Selected text:
## START

Files
OpenNoodl/dev-docs/tasks/phase-3.5-realtime-agentic-ui/AGENT-007-stream-parser-utilities-task.md
2025-12-30 11:55:30 +01:00

20 KiB

AGENT-007: Stream Parser Utilities

Overview

Create utility nodes for parsing streaming data, particularly JSON streams, chunked responses, and incremental text accumulation. These utilities help process SSE and WebSocket messages that arrive in fragments.

Phase: 3.5 (Real-Time Agentic UI)
Priority: MEDIUM
Effort: 2-3 days
Risk: Low


Problem Statement

Current Limitation

Streaming data often arrives in fragments:

Chunk 1: {"type":"mes
Chunk 2: sage","conte
Chunk 3: nt":"Hello"}

Without parsing utilities, developers must manually:

  1. Accumulate chunks
  2. Detect message boundaries
  3. Parse JSON safely
  4. Handle malformed data

This is error-prone and repetitive.

Desired Pattern

[SSE] data → raw chunks
  ↓
[Stream Parser] accumulate & parse
  ↓
[Complete JSON Object] → use in app

Real-World Use Cases (Erleah)

  1. AI Chat Streaming - Accumulate tokens into messages
  2. JSON Streaming - Parse newline-delimited JSON (NDJSON)
  3. Progress Updates - Extract percentages from stream
  4. CSV Streaming - Parse CSV row-by-row
  5. Log Streaming - Parse structured logs

Goals

  1. Accumulate text chunks into complete messages
  2. Parse NDJSON (newline-delimited JSON)
  3. Parse JSON chunks safely (handle incomplete JSON)
  4. Extract values from streaming text (regex patterns)
  5. Detect message boundaries (delimiters)

## END

Stored records:
## START

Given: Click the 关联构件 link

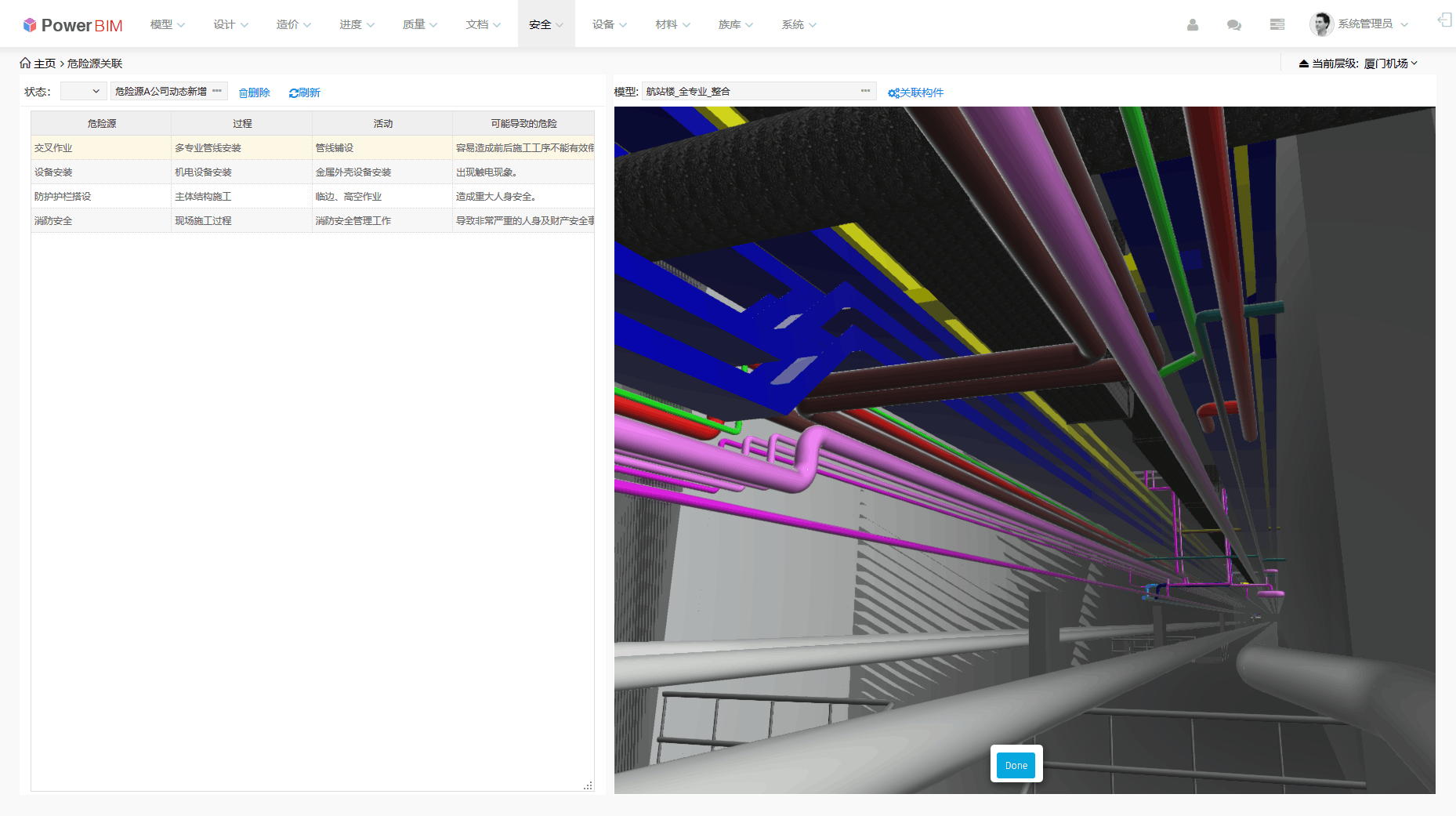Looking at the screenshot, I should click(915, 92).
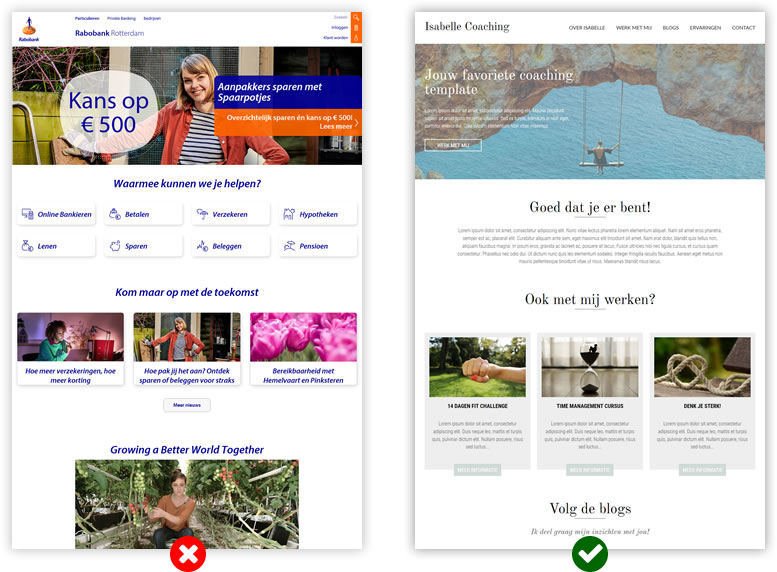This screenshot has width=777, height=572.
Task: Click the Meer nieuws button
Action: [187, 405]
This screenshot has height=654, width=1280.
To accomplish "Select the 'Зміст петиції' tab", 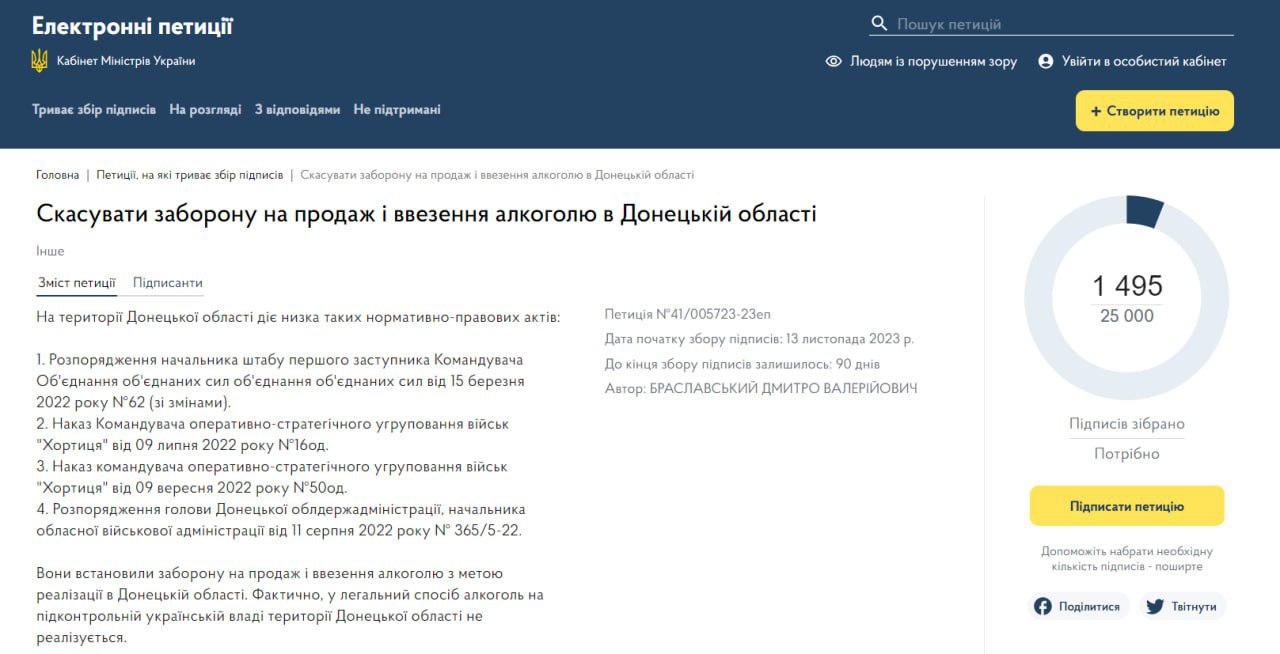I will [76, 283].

## END

Exercise description: Carry on the stream parser utilities task document from its last line, following its Goals list with the next part of the document.

Task response:
  6. Buffer and flush patterns
  7. Handle encoding/decoding

Technical Design

Node Specifications

We'll create FOUR utility nodes:

  1. Text Accumulator - Accumulate chunks into complete text
  2. JSON Stream Parser - Parse NDJSON or chunked JSON
  3. Pattern Extractor - Extract values using regex
  4. Stream Buffer - Buffer with custom flush logic

Text Accumulator Node

{
  name: 'net.noodl.TextAccumulator',
  displayNodeName: 'Text Accumulator',
  category: 'Data',
  color: 'green',
  docs: 'https://docs.noodl.net/nodes/data/text-accumulator'
}

Ports: Text Accumulator

Port Name Type Group Description
Inputs
chunk string Data Text chunk to add
add signal Actions Add chunk to buffer
clear signal Actions Clear accumulated text
delimiter string Config Message delimiter (default: "\n")
maxLength number Config Max buffer size (default: 1MB)
Outputs
accumulated string Data Current accumulated text
messages array Data Complete messages (split by delimiter)
messageCount number Status Number of complete messages
messageReceived signal Events Fires when complete message
bufferSize number Status Current buffer size (bytes)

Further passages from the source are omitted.